= G. Kenneth Jenkins =

British historian and numismatist

Gilbert Kenneth Jenkins (2 July 1918 – 22 May 2005) was a leading figure in 20th-century numismatics. He was the post-war generation's most important expert in the study of Greek coins and medals and would become Keeper of Coins and Medals at the British Museum in 1965.

Jenkins was born in Bristol, England and educated at Bloxham School and Oxford University. Jenkins's introduction to numismatics came during his time at Oxford, while he was studying Classics at Corpus Christi in the late 1930s. He attended the Heberden Coin Room in the Ashmolean Museum and was introduced to the subject under the guidance of Edward Robinson and Humphrey Sutherland. His studies were interrupted by the Second World War, during which he served as an officer in the Royal Artillery, from 1944 to 1946 flying as a reconnaissance pilot in South East Asia. He returned to Oxford to graduate in 1946, before starting work at the British Museum.

Shortly after arriving at the museum, Jenkins met and became friends with a young Indian scholar, A. K. Narain, who was studying at the School of Oriental and African Studies, writing his doctoral thesis on the coins of the ancient Greek kingdoms in the territories of modern Afghanistan, Pakistan and India. It was Jenkins’ involvement in this work that would lead to him eventually becoming Keeper of Coins and Medals at the museum in 1965.

During Jenkins's first decade in the British Museum he rapidly built his own expertise and reputation, developing the collection through new acquisitions which he regularly reported in The British Museum Quarterly, so that by 1956 he was promoted to the post of Deputy Keeper.

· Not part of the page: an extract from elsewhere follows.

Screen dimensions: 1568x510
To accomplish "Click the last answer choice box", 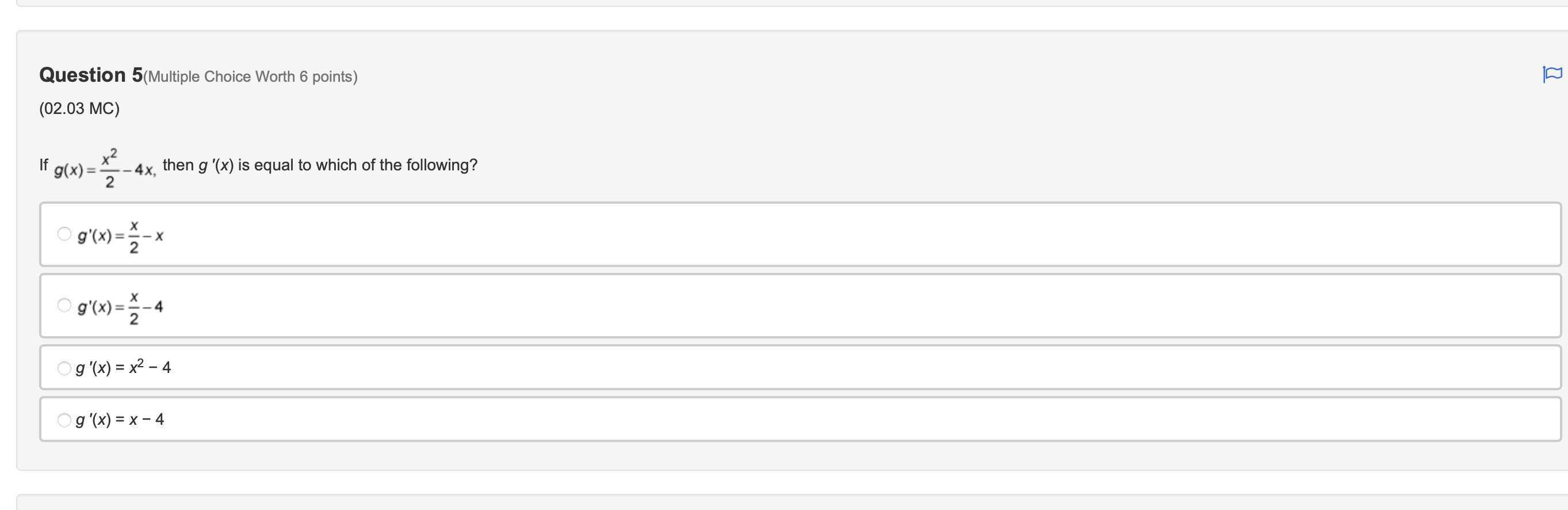I will point(731,419).
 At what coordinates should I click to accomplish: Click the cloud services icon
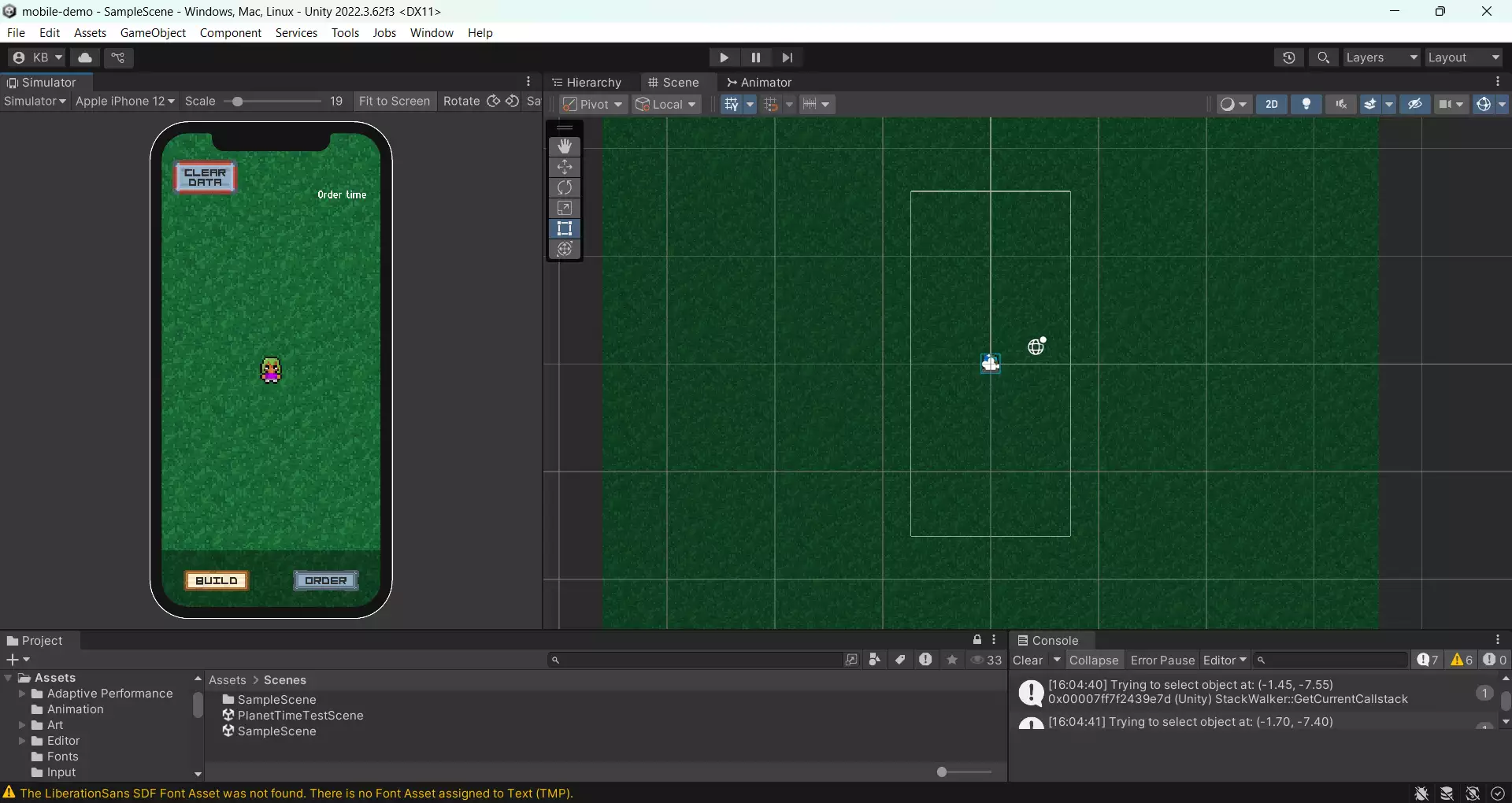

In his second decade he shifted his focus to the western edges of the Greek world to focus on the ancient coinages of Sicily, North Africa and Spain.

In 1957 he published a study of a hoard of Carthaginian coins found in southern France. This piece of research revealed to him the poverty of scholarship on this important ancient region. He was introduced to the Celtic coinages of Spain by George Miles, doyen of oriental coinage at the American Numismatic Society (New York). After shorter articles on this topic, he undertook a huge research project on the precious metal coinages of Carthage (working with R. B. Lewis), which set out to create a firm chronology and system for Carthage's coinage. He was awarded the medal of the Royal Numismatic Society in 1975.

He married Cynthia Scott in 1939 and together they had one son and two daughters. He died in Richmond upon Thames, Surrey in 2005 at the age of 86.